■ **QUESTIONS TO ANSWER**:
• A. Name every eye complication of long-term diabetes listed in the post on the diabetic retina.
• B. Write the next few sentences of the post on the diabetic retina, picking up right after its last sentence.

■ **GIVEN PASSAGE**:
◇ ◇ ◇ ◇ ◇ ◇ ◇

Sunday, December 9, 2007

4.3 Diabetic retina

Diabetes is a nasty disease of ischemia. There is no cure for it just yet. It comes in two forms, the familiar Type 1 and Type 2. There used to be an aging factor for Type 2 (i.e., adult-onset), now even children develop Type 2 diabetes. Long-term diabetes leads to many complications in the eye including diabetic retinopathy, cataracts (posted previously, see Section 2.2.3), and sometimes, neovascular glaucoma.

Let us ponder this wide-field retinal image first:

In the center, there is an island. Which is surrounded by a sea of bright spots. In the middle of the island, you can see the macula, to its left is the optic disc, and to its right, a suspiciously looking dark-red area. Also within each bright spot, there are black specks. Yes, this is a diabetic retina after a pan-retinal laser photo-coagulation (PLP) treatment. The bright spots are laser burns and within each spot, pigments from pigment epithelium. The purpose is to stop bleeding as that in the dark-red area. Usually there are 1,000 burns.

◇ ◇ ◇ ◇ ◇ ◇ ◇

■ **DATA PROVIDED**:

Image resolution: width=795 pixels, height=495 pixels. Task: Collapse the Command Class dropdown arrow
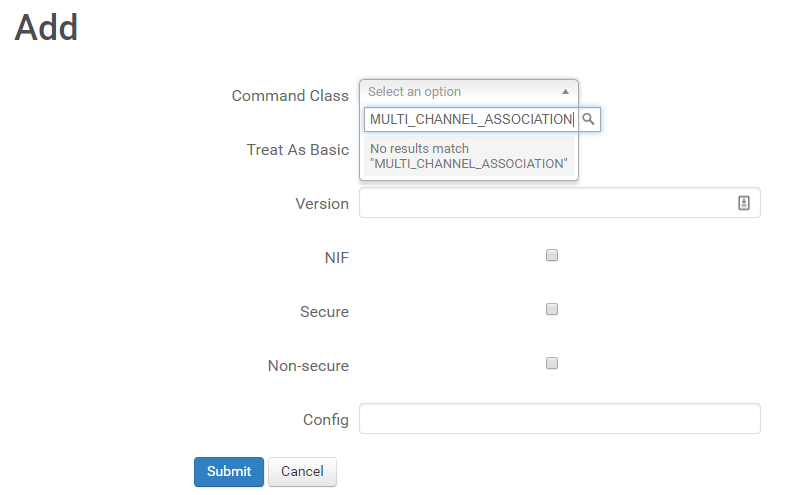565,92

◇ ◇ ◇ ◇ ◇ ◇ ◇

■ **EXPECTED RESPONSES**:
• A. Diabetic retinopathy, cataracts, and neovascular glaucoma.

• B.
Why is this treatment necessary? Well, we need to backtrack a little. Because of the structural changes of the blood vessels in a diabetic retina (in the whole body, in fact), we can see micro-aneurysms (often known as background or non-proliferative diabetic retinopathy). Then three things happen: (1) the delivery of oxygen is inadequate; (2) the blood vessels sometimes leak; and (3) the macula may become edematous. These get progressively worse as time goes on. Eventually, the ischemia gets so bad, new blood vessels proliferate to provide more oxygen. So now we have the proliferative diabetic retinopathy. These abnormal vessels often break and blood will leak into the vitreous necessitating a vitrectomy (surgical removal of the vitreous). PLP is therefore performed to stop these hemorrhages. The image above may look terrible, yet the patient still retains central vision, even though peripheral vision is somewhat compromised. This is still far better than a total vision loss.

To avoid or delay these complications, tight blood sugar control is absolutely crucial. So if you are a diabetic, do yourself a big favor: Follow your diabetes doctor's instructions religiously. And pay attention to your Hb A1c level and monitor your own blood glucose closely.